■ What to do ■
All of the entries below should be printed exactly; the pictures are to be left out.

■ Input for this task ■
+ + + +
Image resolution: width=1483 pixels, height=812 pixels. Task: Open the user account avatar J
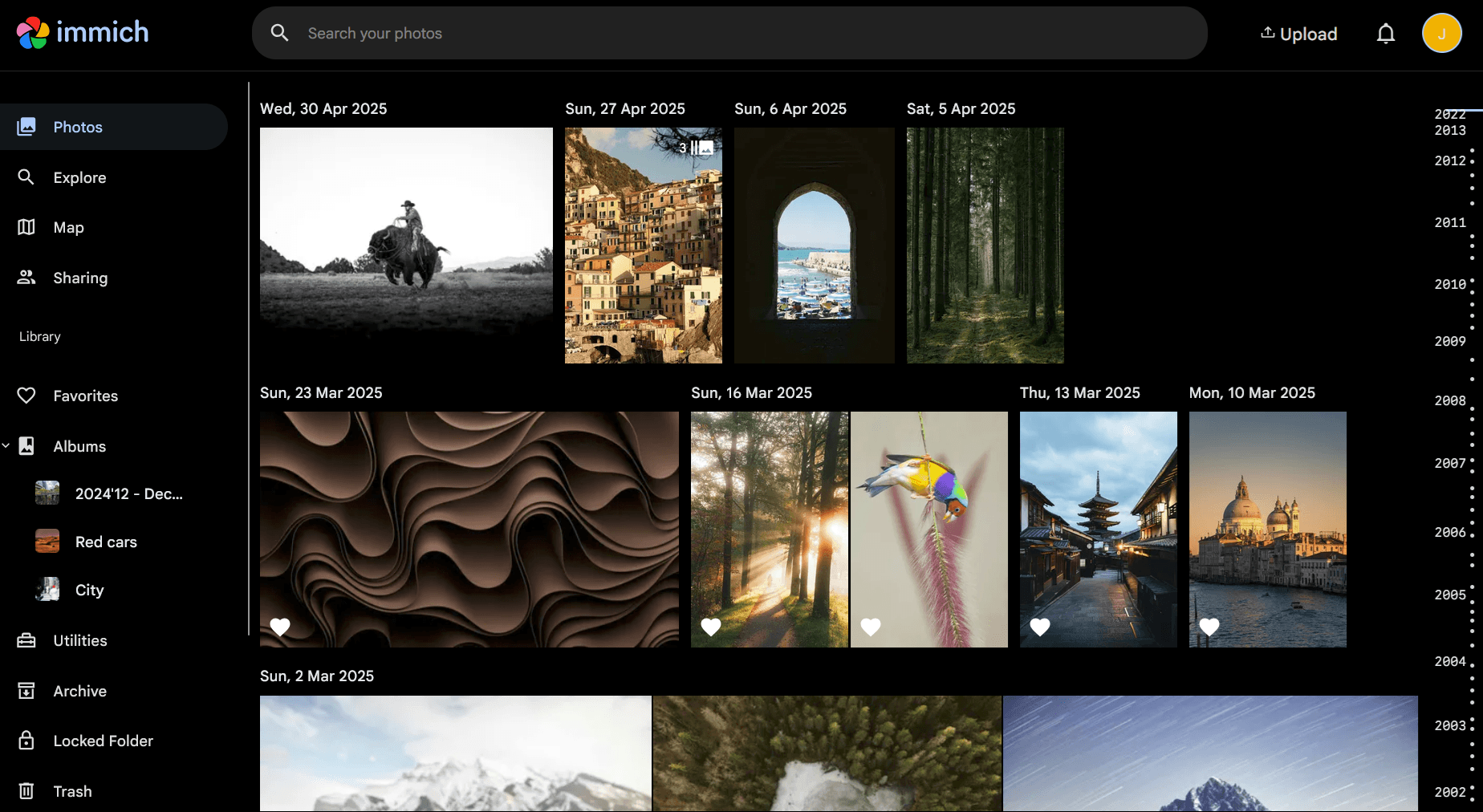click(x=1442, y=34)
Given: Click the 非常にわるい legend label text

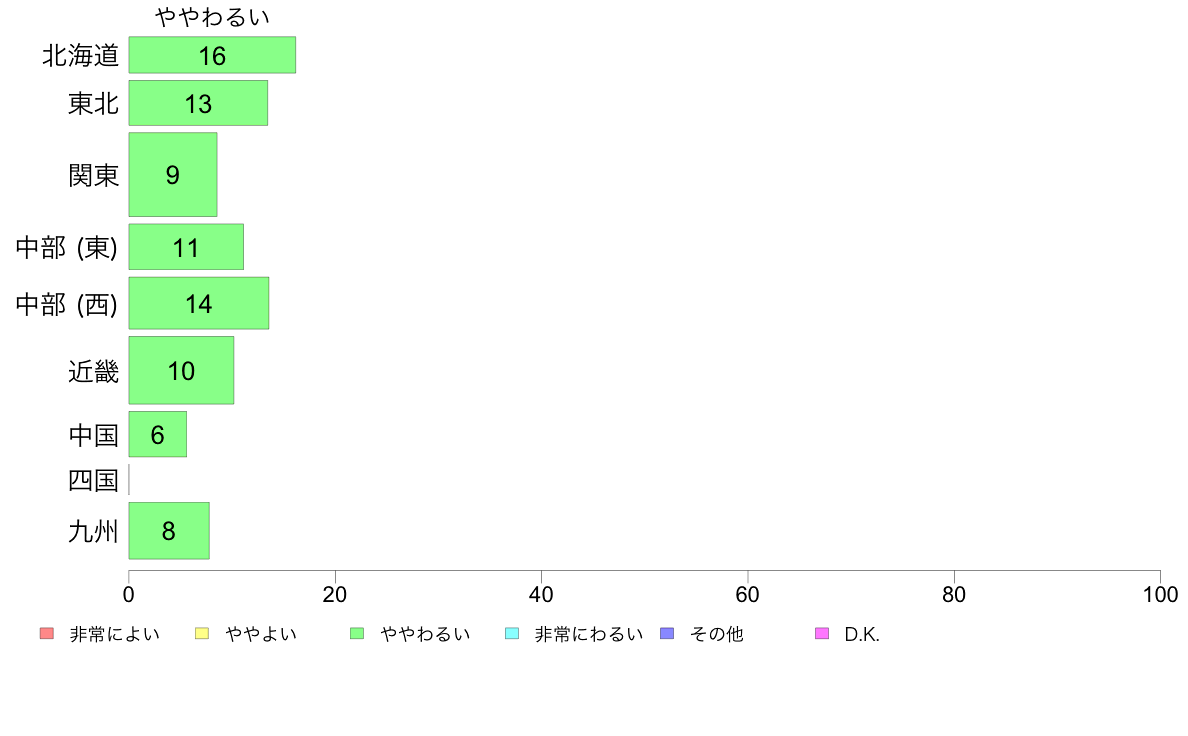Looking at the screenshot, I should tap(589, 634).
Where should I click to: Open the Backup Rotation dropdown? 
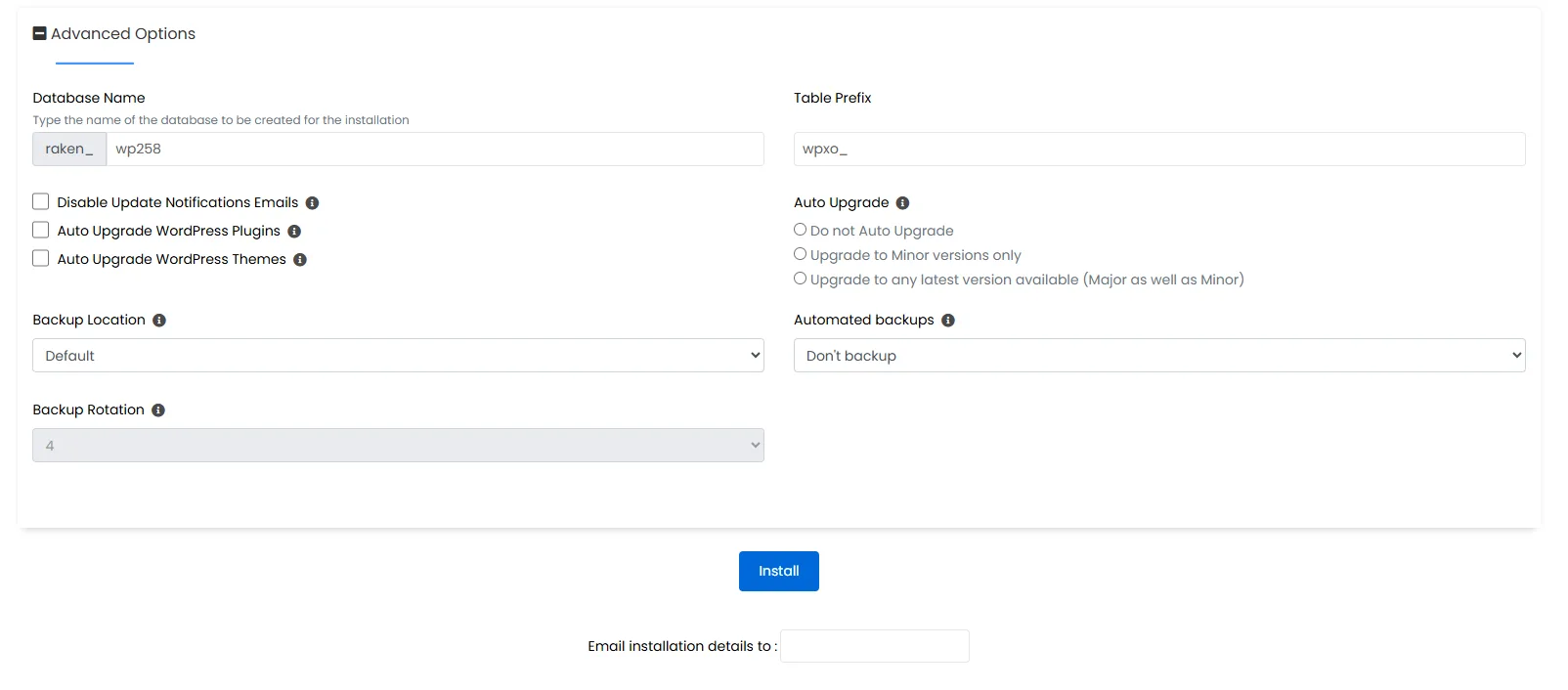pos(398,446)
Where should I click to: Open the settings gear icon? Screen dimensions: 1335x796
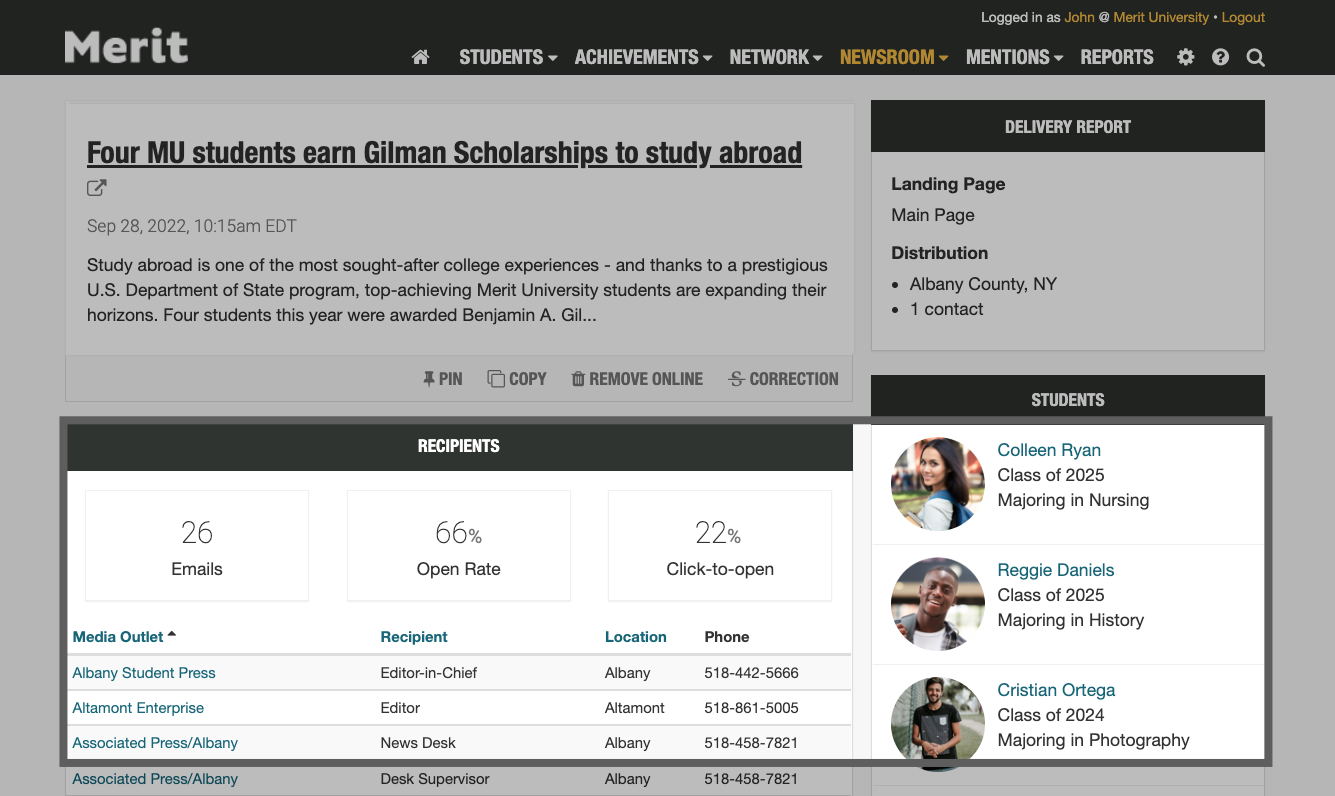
+ + + +
■ Task result ■
Image resolution: width=1483 pixels, height=812 pixels. Task: Open the user account avatar J
click(x=1442, y=34)
Given: Click the 非常にわるい legend label text

Looking at the screenshot, I should tap(589, 634).
Where should I click to: Open the Backup Rotation dropdown? 
pos(398,446)
Where should I click to: Open the settings gear icon? Screen dimensions: 1335x796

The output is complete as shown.